The gaming sector owned a market capitalisation of RM67 billion. from that, Genting Bhd was seen as one of the biggest player.
The research firm believed that the casino gaming space had great potential, coming from a recovering economy and exciting growth opportunities in new frontiers.
As for BToto, prospects looked bleak after the pool betting duty hike which would reduce its earnings by 12 per cent per annum. Note that this did not take into account a potential reduction in price payouts, although this could be slightly offset by a resultant fall in sales volumes.
Nevertheless, the potential of higher dividends given Berjaya Land’s need for RM711 million in cash for its convertible bonds maturing in August 2011, could provide support for BToto’s share price.
On the oil and gas front, RHB Research gathered from its discussions with industry players that 2011 would see the return of contracts.
“Many oil and gas players have reiterated that the forward outlook is more positive compared with this time last year and are relatively optimistic in regards to the coming year’s prospects,” said Lim.

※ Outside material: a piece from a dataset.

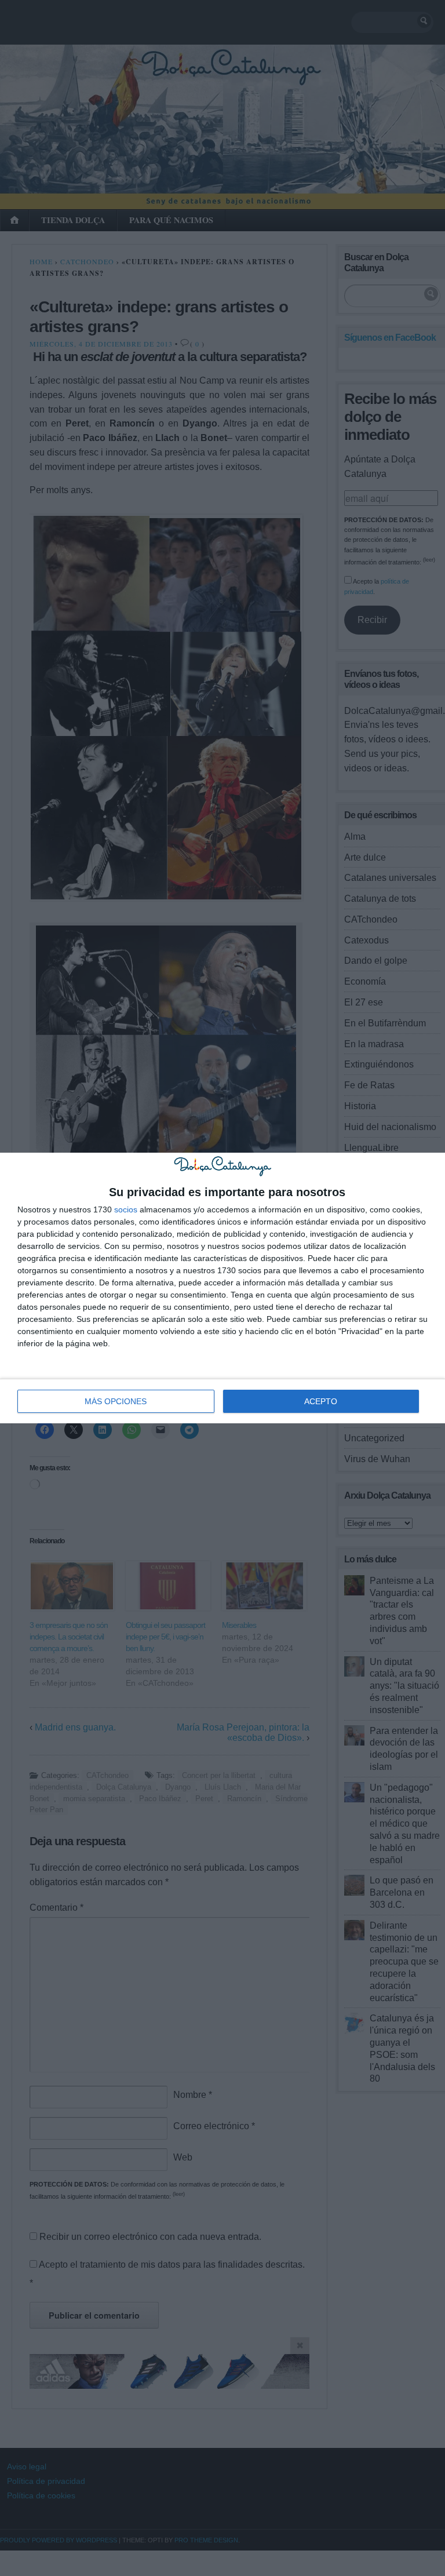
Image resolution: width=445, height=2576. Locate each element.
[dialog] (222, 1288)
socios (125, 1209)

While the talk of contract flows was hardly new, the research house believed that the situation could be different this time around.
“Firstly, the sector has been highlighted as one of the twelve key economic areas that will transform the Malaysian economy and the government has been a major source of news flow for the sector in recent weeks.
“Secondly, potential merger and acquisitions or new listings, such as Bumi Armada could continue to provide ‘heat’ for the sector.” it pointed out.
Near term contracts include Petronas’ hook-up and commissioning (HUC) and topside maintenance contracts as well as the Sepat marginal oil field projects worth US$250 million.
Malaysia Marine and Heavy Engineering Holdings Bhd (MMHE) had also mentioned that it expected to close some contract bids within the next six to nine months.
During the Market Chat 2010/11 presentation, Lim revealed that the winners would be the brownfield, topside maintenance and HUC players such as Kencana, Dayang, Sarku Engineering and Petra Energy. Fabricators were also likely to be champions in the near term given that new oil field developments would see a need for new structures to be built.
On the other hand, the construction sector would be the next catalyst as gross development expenditure was projected to be at RM49.1 billion next year. this would be fuelled by projects to be carried out on a Public-Private Partnership (PPP) or privatised basis, projected to rack up RM12.5 billion private investment, anchored by an RM1 billion facilitation fund.
Among the key large scale projects to kick start in 2011 were the RM40 billion Mass Rapid Transit (MRT) project, the RM26 billion KL International Financial District (KFIFD), the RM10 billion redevelopment of the Rubber Research Board land in Sungai Buloh and six toll roads including the West Coast Expressway.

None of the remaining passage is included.